Quelque chose ne tourne pas rond.

Il ne me faut que quelques instants pour comprendre ce qu’il se trame. Une chaleur étonnante émane de la bête qui m’observe, une étincelle nouvelle dans le regard. Son corps poilu et tiède semble bouger contre le mien, me faisant l’effet d’un millier de micro-pulsations.

C’est alors que son apparence change. De la même manière que j’ai retrouvé ma forme initiale, j’observe la transformation soudaine de ce prédateur.

Ce n’est plus un loup qui me toise, mais un homme. Les traits de son visage se définissent, chacun de ses bras repose autour d’un côté de mes épaules. Seule la lune éclaire son visage, que je devine musclé, carré, orné d’une chevelure brune en pagaille. Son torse bien dessiné porte un tatouage que je peine à discerner.

La situation m’échappe. Je me rends compte que ce prétendu loup ne me dévorera pas sous sa forme humaine. Je comprends également l’étrangeté des circonstances. Nous sommes nus, lui au-dessus de moi. Je gesticule pour me sortir de ce piège tendancieux. Il ne bouge pas et m’examine, sans doute lui aussi sous le choc de ma métamorphose.

Il était sur le point de tuer une humaine…

L’instinct de survie m’anime et me pousse à me débattre davantage, mais sa stature imposante bloque mon passage. Il ne semble pourtant pas chercher à me retenir, mais ne me laisse pas fuir non plus. Il paraît momifié. 

Nos hanches qui s’épousent s’échauffent de mes tentatives d’évasion. Son corps réagit au mien, et je n’y suis pas insensible, à mon grand regret. Ma fierté détale comme nos souffles se caressent, se domptent, se défient.
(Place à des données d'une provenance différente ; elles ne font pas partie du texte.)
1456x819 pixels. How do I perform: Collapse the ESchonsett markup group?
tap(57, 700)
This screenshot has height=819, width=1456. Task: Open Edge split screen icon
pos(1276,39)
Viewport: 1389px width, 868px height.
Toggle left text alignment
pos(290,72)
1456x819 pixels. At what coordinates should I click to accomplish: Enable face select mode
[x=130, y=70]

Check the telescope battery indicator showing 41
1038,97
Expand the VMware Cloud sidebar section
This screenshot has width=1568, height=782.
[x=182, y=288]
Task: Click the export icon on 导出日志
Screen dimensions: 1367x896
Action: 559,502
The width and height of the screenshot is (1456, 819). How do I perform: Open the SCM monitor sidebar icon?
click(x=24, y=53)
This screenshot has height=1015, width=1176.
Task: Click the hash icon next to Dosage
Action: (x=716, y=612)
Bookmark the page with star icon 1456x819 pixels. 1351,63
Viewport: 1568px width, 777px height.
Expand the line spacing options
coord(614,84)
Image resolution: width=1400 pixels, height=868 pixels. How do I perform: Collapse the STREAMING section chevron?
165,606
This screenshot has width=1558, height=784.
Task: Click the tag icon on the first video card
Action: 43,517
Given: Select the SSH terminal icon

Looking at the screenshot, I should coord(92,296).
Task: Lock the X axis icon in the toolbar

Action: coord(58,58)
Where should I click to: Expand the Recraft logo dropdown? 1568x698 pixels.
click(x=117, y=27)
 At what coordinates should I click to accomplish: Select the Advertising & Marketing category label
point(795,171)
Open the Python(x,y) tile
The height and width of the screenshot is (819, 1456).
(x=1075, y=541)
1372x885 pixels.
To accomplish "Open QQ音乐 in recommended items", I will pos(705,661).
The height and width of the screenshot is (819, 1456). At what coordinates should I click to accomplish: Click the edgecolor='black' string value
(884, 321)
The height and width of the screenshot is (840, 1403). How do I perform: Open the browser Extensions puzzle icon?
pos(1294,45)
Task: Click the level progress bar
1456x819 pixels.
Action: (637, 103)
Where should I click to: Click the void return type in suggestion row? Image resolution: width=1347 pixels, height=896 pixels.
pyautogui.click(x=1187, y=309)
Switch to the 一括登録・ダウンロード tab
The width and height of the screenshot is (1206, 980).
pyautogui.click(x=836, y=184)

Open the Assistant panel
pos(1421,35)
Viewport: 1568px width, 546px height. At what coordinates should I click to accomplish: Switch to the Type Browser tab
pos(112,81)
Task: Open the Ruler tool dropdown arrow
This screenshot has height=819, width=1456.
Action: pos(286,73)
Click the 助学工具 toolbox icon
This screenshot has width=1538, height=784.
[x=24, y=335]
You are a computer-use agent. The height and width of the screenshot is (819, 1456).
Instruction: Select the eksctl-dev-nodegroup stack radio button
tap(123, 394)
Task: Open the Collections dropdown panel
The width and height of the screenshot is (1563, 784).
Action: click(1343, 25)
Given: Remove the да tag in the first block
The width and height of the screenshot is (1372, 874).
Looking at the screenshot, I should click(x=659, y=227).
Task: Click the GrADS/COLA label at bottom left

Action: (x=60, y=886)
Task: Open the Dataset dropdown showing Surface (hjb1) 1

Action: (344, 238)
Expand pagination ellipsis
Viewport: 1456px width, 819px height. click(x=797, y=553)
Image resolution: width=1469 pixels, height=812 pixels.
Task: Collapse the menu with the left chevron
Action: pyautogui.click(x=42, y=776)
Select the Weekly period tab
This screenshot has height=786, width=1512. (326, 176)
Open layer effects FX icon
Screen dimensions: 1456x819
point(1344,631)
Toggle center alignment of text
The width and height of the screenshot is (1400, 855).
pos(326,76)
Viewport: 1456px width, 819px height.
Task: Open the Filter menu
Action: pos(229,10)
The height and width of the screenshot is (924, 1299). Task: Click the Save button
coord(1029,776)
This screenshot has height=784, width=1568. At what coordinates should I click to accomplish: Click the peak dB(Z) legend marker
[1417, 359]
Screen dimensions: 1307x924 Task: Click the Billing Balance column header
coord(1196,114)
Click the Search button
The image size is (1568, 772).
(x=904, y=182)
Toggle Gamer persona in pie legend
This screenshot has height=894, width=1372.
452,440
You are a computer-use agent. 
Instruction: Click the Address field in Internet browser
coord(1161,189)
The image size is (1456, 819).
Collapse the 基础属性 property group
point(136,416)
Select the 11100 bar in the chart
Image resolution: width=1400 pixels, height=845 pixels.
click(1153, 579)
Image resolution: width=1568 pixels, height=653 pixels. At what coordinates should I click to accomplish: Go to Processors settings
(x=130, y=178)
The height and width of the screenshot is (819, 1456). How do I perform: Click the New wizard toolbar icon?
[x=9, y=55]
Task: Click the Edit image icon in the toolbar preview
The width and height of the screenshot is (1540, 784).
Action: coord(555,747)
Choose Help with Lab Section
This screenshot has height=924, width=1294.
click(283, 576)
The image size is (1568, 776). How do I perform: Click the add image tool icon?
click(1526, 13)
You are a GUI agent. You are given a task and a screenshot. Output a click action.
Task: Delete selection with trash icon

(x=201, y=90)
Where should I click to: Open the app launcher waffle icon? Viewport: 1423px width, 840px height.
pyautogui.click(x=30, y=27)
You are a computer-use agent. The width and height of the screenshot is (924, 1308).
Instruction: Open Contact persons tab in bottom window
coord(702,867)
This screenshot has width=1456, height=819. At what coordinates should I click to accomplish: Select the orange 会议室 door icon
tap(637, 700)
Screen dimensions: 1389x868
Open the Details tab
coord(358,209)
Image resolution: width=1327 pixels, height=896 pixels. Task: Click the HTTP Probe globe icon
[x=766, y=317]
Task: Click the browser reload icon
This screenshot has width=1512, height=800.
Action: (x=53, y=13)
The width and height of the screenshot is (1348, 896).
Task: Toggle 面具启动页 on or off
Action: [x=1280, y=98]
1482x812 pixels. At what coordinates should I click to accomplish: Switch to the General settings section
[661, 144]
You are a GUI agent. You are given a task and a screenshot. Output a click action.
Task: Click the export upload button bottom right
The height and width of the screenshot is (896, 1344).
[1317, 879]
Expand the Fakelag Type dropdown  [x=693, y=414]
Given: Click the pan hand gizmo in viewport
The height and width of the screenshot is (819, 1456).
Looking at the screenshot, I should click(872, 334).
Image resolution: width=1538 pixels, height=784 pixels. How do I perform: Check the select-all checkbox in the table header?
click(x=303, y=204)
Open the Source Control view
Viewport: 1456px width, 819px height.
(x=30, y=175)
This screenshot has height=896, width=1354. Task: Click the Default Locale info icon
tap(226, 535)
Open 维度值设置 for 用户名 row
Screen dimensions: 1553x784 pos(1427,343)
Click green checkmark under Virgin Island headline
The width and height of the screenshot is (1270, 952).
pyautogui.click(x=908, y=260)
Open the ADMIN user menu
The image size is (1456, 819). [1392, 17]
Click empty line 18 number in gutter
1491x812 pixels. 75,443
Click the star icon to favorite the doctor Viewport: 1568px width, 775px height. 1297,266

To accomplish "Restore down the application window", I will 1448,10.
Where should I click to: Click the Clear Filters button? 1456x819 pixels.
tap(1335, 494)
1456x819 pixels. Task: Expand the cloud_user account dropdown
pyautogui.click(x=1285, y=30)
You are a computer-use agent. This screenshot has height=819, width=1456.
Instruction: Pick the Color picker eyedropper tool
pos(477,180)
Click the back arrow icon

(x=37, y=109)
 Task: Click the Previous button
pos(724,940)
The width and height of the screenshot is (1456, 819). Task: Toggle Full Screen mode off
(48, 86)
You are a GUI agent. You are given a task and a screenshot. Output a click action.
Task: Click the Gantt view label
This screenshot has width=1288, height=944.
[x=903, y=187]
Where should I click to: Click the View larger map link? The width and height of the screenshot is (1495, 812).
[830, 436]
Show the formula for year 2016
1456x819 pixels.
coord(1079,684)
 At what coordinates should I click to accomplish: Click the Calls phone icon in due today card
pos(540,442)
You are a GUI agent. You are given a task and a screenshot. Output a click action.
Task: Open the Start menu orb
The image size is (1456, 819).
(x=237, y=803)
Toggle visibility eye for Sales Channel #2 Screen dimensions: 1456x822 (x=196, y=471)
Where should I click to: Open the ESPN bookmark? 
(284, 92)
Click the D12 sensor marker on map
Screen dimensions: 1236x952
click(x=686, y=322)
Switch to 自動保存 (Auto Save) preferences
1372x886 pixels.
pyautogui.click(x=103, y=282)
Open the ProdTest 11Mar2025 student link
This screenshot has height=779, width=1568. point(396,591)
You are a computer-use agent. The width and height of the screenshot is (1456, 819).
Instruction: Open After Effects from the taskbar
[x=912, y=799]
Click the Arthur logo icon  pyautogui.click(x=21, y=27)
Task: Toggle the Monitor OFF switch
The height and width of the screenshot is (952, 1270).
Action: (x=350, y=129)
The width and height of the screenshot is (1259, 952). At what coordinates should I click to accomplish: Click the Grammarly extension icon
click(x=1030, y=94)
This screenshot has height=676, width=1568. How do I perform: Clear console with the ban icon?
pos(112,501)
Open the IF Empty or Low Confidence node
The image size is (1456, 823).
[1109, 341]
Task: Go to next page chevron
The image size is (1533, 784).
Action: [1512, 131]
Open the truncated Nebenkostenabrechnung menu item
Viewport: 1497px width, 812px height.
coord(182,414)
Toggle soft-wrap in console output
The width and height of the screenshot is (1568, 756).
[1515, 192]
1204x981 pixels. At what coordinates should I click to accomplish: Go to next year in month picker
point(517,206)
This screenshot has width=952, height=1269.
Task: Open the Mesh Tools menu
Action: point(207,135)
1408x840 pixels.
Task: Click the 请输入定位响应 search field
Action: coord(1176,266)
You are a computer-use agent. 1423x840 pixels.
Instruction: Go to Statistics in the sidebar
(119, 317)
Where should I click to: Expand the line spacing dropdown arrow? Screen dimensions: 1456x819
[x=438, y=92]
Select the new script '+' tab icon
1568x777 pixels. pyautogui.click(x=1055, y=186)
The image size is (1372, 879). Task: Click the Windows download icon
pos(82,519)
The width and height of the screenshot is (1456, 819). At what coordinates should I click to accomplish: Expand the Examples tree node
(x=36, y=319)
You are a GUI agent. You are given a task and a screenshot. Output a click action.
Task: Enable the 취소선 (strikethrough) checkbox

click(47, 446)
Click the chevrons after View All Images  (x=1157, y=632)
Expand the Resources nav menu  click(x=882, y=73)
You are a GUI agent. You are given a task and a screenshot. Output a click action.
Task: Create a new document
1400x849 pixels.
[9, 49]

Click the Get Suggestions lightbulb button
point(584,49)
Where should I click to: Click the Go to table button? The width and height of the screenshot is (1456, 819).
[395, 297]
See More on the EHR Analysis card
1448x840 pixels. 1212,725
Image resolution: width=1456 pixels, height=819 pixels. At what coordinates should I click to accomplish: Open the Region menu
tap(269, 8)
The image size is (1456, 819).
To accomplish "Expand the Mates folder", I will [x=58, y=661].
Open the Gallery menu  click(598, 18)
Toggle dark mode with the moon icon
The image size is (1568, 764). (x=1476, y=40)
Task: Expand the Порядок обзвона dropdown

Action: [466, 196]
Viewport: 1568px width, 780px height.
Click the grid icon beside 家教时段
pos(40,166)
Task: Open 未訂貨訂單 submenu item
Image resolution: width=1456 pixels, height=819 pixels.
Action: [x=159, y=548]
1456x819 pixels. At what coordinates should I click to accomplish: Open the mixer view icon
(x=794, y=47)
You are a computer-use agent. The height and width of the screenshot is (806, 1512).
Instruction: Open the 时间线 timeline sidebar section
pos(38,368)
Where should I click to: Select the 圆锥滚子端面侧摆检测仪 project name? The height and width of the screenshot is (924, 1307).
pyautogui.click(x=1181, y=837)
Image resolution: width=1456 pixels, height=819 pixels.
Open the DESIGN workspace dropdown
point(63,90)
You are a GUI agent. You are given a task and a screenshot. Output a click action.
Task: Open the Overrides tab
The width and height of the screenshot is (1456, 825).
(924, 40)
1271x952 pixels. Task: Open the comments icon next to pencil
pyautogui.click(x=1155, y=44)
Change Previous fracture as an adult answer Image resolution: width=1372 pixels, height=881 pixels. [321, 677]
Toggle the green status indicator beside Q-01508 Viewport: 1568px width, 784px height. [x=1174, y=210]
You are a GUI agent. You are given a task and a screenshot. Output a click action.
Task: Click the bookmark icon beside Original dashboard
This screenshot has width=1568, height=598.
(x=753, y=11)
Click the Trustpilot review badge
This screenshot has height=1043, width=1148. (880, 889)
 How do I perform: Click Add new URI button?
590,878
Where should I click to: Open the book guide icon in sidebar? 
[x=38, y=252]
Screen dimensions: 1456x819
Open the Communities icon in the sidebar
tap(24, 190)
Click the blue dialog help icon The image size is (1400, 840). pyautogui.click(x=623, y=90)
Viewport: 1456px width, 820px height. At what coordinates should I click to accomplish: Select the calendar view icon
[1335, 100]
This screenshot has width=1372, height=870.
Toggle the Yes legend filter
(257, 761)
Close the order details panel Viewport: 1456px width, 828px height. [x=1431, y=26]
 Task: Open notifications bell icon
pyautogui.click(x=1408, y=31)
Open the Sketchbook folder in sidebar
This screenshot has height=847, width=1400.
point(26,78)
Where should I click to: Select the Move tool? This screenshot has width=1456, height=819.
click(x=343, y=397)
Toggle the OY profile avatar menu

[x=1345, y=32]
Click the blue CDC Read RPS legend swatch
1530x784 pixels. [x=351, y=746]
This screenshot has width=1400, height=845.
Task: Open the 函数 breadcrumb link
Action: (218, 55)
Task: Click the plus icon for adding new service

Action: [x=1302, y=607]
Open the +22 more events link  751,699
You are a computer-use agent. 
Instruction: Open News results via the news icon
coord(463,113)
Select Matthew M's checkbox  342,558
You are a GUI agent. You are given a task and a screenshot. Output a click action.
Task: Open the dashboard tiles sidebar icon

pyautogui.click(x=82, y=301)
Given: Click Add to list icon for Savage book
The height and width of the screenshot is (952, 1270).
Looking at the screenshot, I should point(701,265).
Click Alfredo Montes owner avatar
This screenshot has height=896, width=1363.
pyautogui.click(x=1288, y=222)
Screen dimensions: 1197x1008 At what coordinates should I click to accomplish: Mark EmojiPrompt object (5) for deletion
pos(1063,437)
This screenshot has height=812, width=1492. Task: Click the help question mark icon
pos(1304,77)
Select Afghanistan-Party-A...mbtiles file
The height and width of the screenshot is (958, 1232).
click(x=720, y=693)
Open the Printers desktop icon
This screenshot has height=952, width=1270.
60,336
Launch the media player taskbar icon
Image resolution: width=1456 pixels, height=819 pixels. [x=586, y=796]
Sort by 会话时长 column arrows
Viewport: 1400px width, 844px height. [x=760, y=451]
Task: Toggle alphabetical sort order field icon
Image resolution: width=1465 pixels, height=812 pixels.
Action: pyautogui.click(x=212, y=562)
Tout est animal, régi par nos natures profondes.

J’aimerais partir là, maintenant, tout de suite, cependant, une part de moi voudrait rester pour succomber à l’instant. 

Ses yeux sombres accrochent les miens, envahis d’un millier de questions. 

Finalement, il se décale sur le côté et m’ouvre un espoir de fuite.

Je reste une seconde hébétée par le trop-plein d’émotions et me relève d’un bond, emportée par une pudeur nouvelle et une colère surfaite.

Je lui adresse un regard assassin tandis qu’il se rassoit dans l’herbe fraîche, les yeux toujours rivés sur moi.

Il a manqué de me tuer.

Je voudrais lui jeter un seau d’injures, le gifler pour m’avoir ainsi agressée.

Il ne savait pas.

Moi non plus.

Je n’enlève pas pour autant mon masque furieux. Je l’étudie une dernière fois, sans me gêner pour contempler sa nudité, puisqu’il ne prend guère plus de gants en me détaillant. Dans d’autres circonstances, j’aurais pu m’émerveiller de la vision qui s’offre à moi, mais ma fierté m’intime de rester de marbre, et j’y parviens. 

Je soupire, sidérée par cette rencontre inattendue et le soulagement d’être encore vivante. Puis je tourne les talons et déguerpis de cette clairière où un bout de mon âme s’accroche encore, sans que je comprenne pourquoi.

— Attends ! Qui es-tu ?

J’entends le timbre grave de mon agresseur m’interpeller, mais je ne me retourne pas. Son feu ardent de loup ne fera pas fondre mon cœur de glace.